Process as punishment

Wings Over Scotland:

Welcome, readers, to what may be the final week of Wings Over Scotland.

We’ve been covering the Scottish Government’s horrific, draconian Hate Crime Act for almost four years now. But until this month, we hadn’t felt directly under threat by it. Wings is – sorry if this comes as a shock to anyone – based in Bath, in England, and we couldn’t see how the Scottish police could come after us.

But then they were informed that Scottish law holds that anything on social media which can be read in Scotland is published in Scotland.

…then lawyer after lawyer queued up to support his interpretation, and we became alarmed. Along with JK RowlingFor Women Scotland and Murray Blackburn Mackenzie, it’s hard to think of anyone the transgender cult would rather bring down than Wings Over Scotland, and the Hate Crime Act puts that goal firmly in reach.

They would not have to achieve any sort of criminal conviction to do so. The point of the law, with its basically non-existent threshold for “hate”, is to terrorise those with views that are unpalatable to the Scottish Government out of voicing their opinions at all, via a method often called “process as punishment”.

Wings has already experienced the technique. In 2017, under a very similar law, I was subjected to a malicious, ridiculous allegation of “harassment” by a journalist whose work we’d critiqued, and arrested. I was dragged off to a police station, thrown in a cell, detained for 15 hours, and then released just before midnight, 10 miles from home in a remote and unfamiliar location with no money and no mobile phone, and told to make my own way back.

The police kept all his phones, tablets, laptops and desktops, so he had to spend several thousand pounds to replace them all.

And the purpose of the Hate Crime Act is to menace dissident voices with the prospect of being put through that more or less constantly.

Because no sooner would we have replaced one set of confiscated gear than another barrage of complaints would arrive from transactivists, another arrest and confiscation would follow, and the cycle would repeat until we either closed the site down or were swiftly bankrupt.

The principle is similar (in both method and its intended target) to that of the infamous 1913 Prisoners Temporary Discharge for Ill-Health Act, commonly referred to as the “Cat And Mouse Act”, which was deployed against the Suffragettes.

Just keep arresting people who have broken no law until they give up.

The object was to put women under relentless stress and keep them perpetually cycling in and out of prison in order to break their resistance. But in this case the heroic strength shown by the Suffragettes is not enough by itself to overcome the tactic, because neither we nor FWS nor MBM or any of Scotland’s other gender-critical voices have access to an infinite supply of money to keep buying new electronics.

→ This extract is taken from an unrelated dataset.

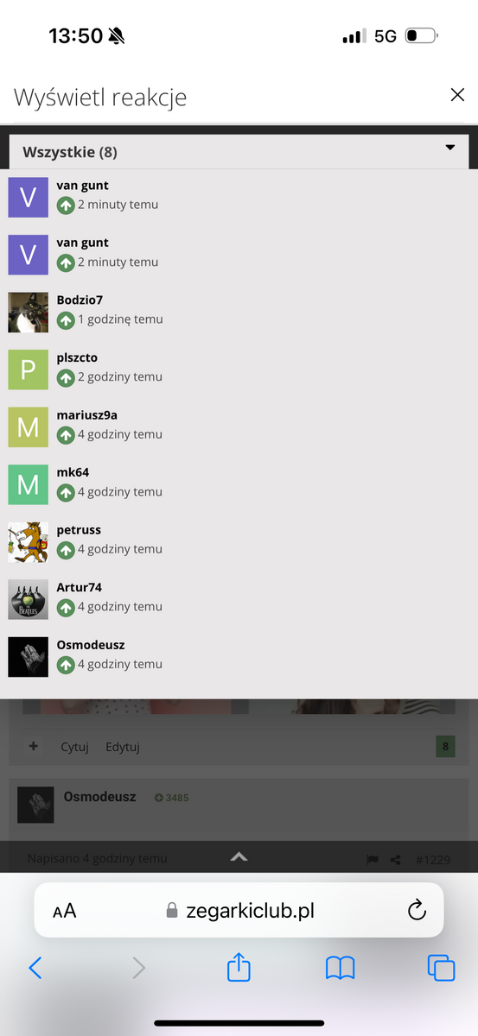Open the share icon next to #1229
This screenshot has height=1036, width=478.
(395, 859)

(JK Rowling probably does, but the police aren’t going to be stupid enough to arrest her in a million years. Foul-mouthed oiks like Wings and working-class women like FWS are much easier targets, as we’ve already seen in the ludicrous cases of women like Jennifer Swayne and Marion Millar, arrested and dragged to court for stickers and ribbons. FWS have also been warned by Police Scotland that the phrase “Women Won’t Wheesht” might constitute a hate crime.)

All this for the sake of…penniless migrants? Refugees? Victims of racism? Women subject to violence? Workers? People with disabilities? Orphans? Victims of sex trafficking?

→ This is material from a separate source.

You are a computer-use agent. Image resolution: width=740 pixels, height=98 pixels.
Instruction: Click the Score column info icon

No. All this for men who enjoy pretending to be women.

And politicians aren’t immune. Tory MSP Murdo Fraser, who opposed the Act in a fine illustration of the “stopped clock” principle, revealed at the weekend that he now has a “Non-Crime Hate Incident” recorded against his name for saying “Choosing to identify as ‘non-binary’ is as valid as choosing to identify as a cat. I’m not sure governments should be spending time on action plans for either.”

Wings, therefore, after a few brief chats with lawyers, finds itself forced to seriously consider its position, and that means taking proper advice. We have commissioned, and await, a formal legal opinion from a very senior Scottish KC with expertise in the field about whether it’s safe for the site and its social media accounts to continue to exist, either in their current forms or some kind of censored ones.

It’s not clear to me how this works. Is the problem that Scotland has jurisdiction over Scots no matter where they are? Wings has to take proper advice because Rev. Stuart Campbell is from Scotland, so they can reach out and nab him even though he’s in Bath? Scotland has a special, peculiar to Scotland “hate crime” law but it gets to arrest people under that law even in England and Wales?

Maybe the Rev could change citizenship?